Moc można więc odnieść do świadomości i lojalności konsumentów, rozpoznawalności i jakości produktu oraz prestiżu związanego z marką. A zatem czynnik, jakim jest skala prowadzonej działalności, i który posiada dużą wagę w rankingu wartości, w żaden sposób nie wpływa na pozycję marki w rankingu mocy. Dlatego może w nim wygrać każda. Poszczególne pozycje w tabelach pokazują, że na tym polu mniejsze marki skutecznie konkurują z dużymi.
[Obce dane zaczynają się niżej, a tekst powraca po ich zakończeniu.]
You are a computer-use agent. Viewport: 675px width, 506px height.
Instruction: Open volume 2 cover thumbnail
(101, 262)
Zmiany, które zaszły w rankingu wartości, nie pozostały bez wpływu na ranking mocy. Nowa metoda przeprowadzania wywiadów wśród konsumentów mogła wpłynąć na siły poszczególnych marek, a w konsekwencji na ich moc. W tym roku zanotowaliśmy średnio 2-proc. spadek mocy w całym portfelu marek. Zmiany zaszły również w składzie poszczególnych segmentów, jak i na fotelach liderów.
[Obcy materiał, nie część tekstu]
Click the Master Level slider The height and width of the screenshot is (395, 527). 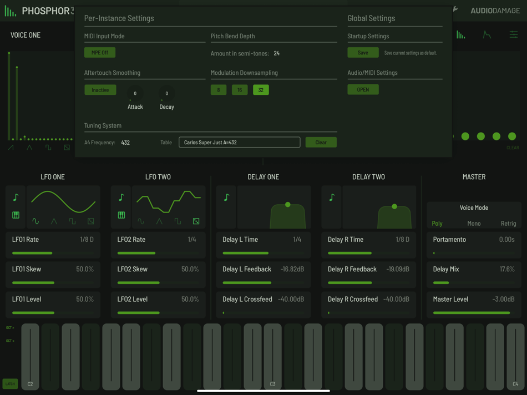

Największą rewolucję odczuł segment pozostałych produktów żywnościowych. Dwóch stałych bywalców podium musiało ustąpić miejsca Olejowi Kujawskiemu, który przebojem wszedł na pierwsze miejsce, oraz Polskiemu Cukrowi, który jest debiutantem naszego rankingu. Podium zamyka stara, dobra Lubella. W segmencie napoi alkoholowych nastąpiła roszada marek piwnych. Żywiec wskoczył na pierwsze miejsce, a Tyskie spadło na trzecie. Pomiędzy nimi utrzymała się Żubrówka.
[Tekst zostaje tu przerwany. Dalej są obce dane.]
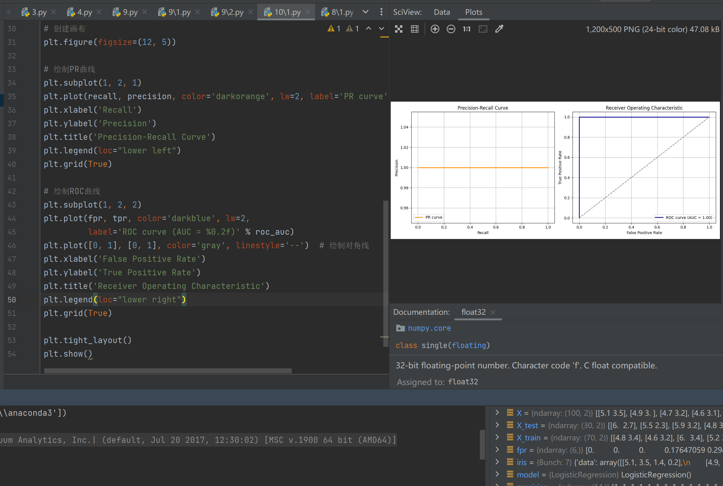Jump to next highlighted error arrow

[x=381, y=29]
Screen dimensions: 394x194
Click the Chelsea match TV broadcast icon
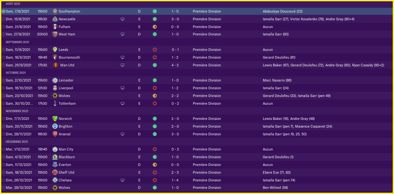[123, 180]
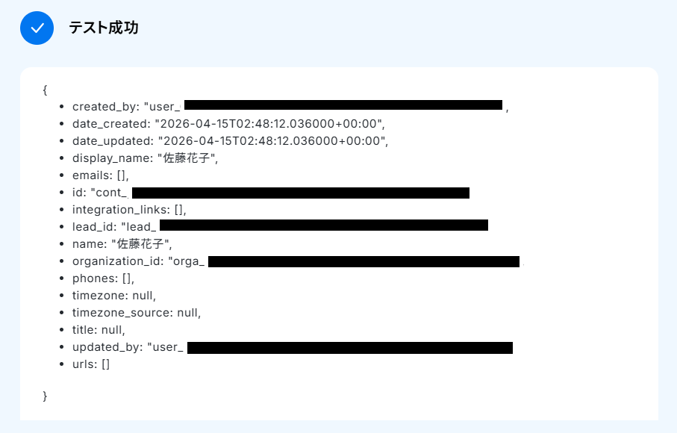Select the timezone null line
The image size is (677, 433).
tap(114, 296)
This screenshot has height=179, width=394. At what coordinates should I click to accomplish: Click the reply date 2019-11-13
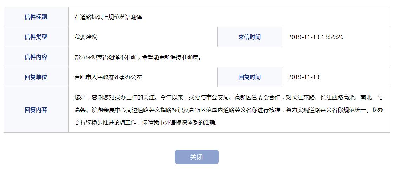click(304, 77)
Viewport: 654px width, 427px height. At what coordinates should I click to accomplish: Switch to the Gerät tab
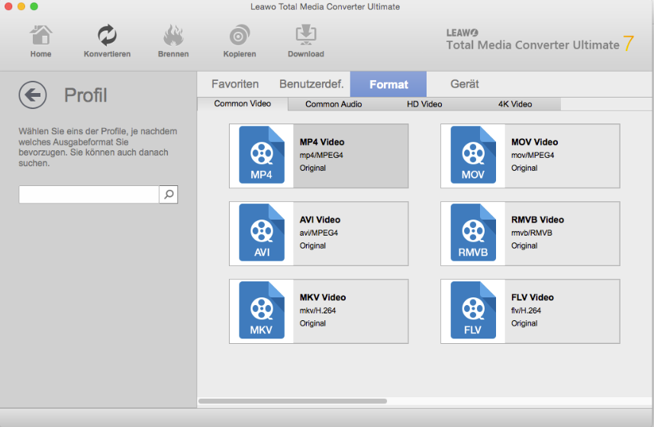[x=465, y=84]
Zastany porządek występuje w sektorze pozostałych produktów niespożywczych, gdzie królują marki jubilerskie, a przewodzi im Apart, oraz w handlu, gdzie liderem jest Komfort. W telekomunikacji rządzi niepodzielnie Play z dużą przewagą nad Plusem. Na ostatnie miejsce pod nieobecność Neostrady wskoczyła Netia.
W sektorze finansowym istotny wzrost mocy marki zanotował mBank, który o mały włos nie przegonił liderującego PKO BP. W mediach i wydawnictwach o wizerunek powinna zacząć się martwić TVP, która zanotowała srogi spadek mocy i znalazła się na ósmym miejscu z 33-proc. spadkiem (największym w tegorocznym rankingu). Liderem pozostał TVN, a za nim dwie rozgłośnie radiowe: RMF FM i Radio Zet.